To do → The response should reproduce exactly the lines from the top of the listing below through the one that contains "UKK PUSBANGKI (101, 2223)", and nothing else; pictures do not belong in it.

Information provided →

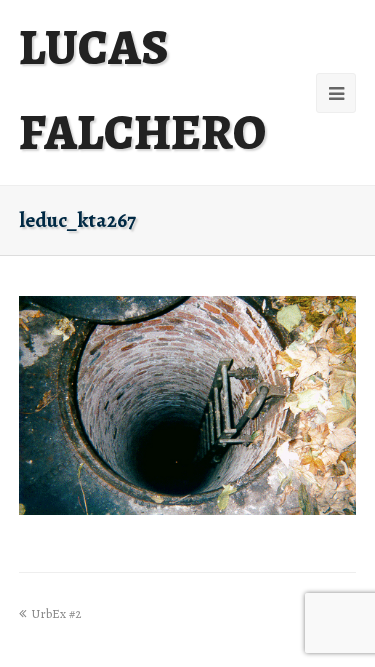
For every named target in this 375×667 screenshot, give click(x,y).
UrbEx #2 (56, 613)
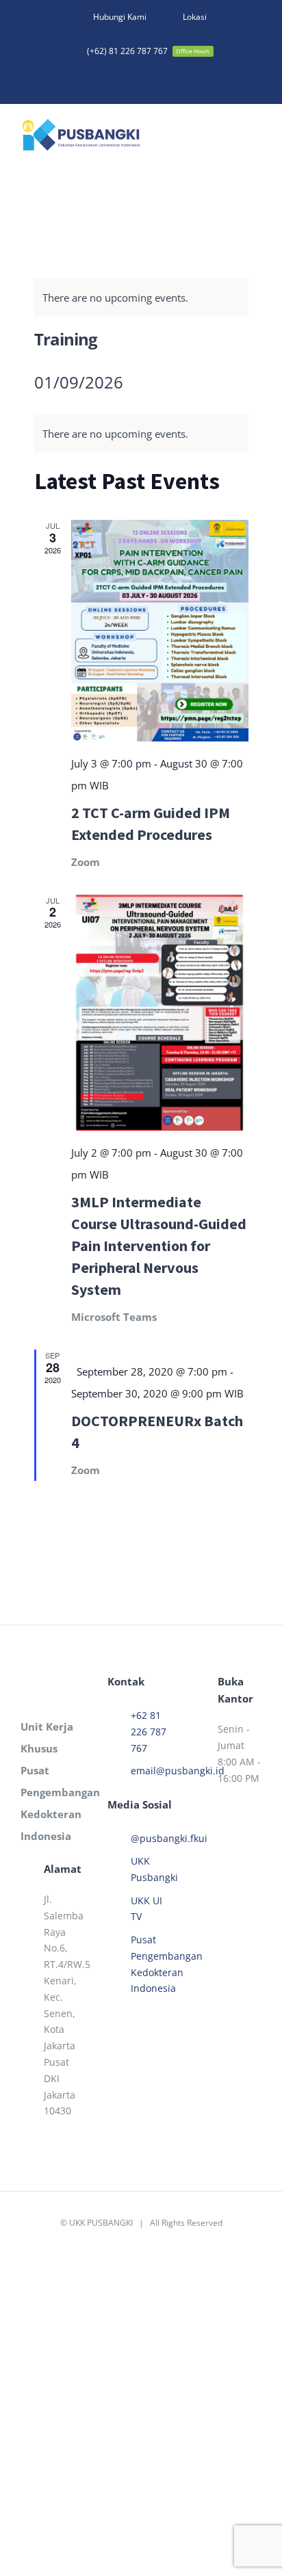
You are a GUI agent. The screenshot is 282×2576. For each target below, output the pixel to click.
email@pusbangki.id (153, 1770)
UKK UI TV (146, 1908)
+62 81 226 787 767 (148, 1731)
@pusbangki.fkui (153, 1838)
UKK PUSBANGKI (101, 2223)
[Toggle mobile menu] (256, 137)
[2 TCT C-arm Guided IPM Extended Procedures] (159, 630)
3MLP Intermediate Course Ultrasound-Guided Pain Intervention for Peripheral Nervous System (158, 1245)
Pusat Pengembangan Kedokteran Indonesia (153, 1964)
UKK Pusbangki (153, 1869)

Exercise response →
For every named target in this 375×667 screenshot, give click(x,y).
UrbEx #2 (56, 613)
You are a GUI agent. The screenshot is 282×2576. For each target below, output the pixel to click.
email@pusbangki.id (153, 1770)
UKK UI TV (146, 1908)
+62 81 226 787 767 (148, 1731)
@pusbangki.fkui (153, 1838)
UKK PUSBANGKI (101, 2223)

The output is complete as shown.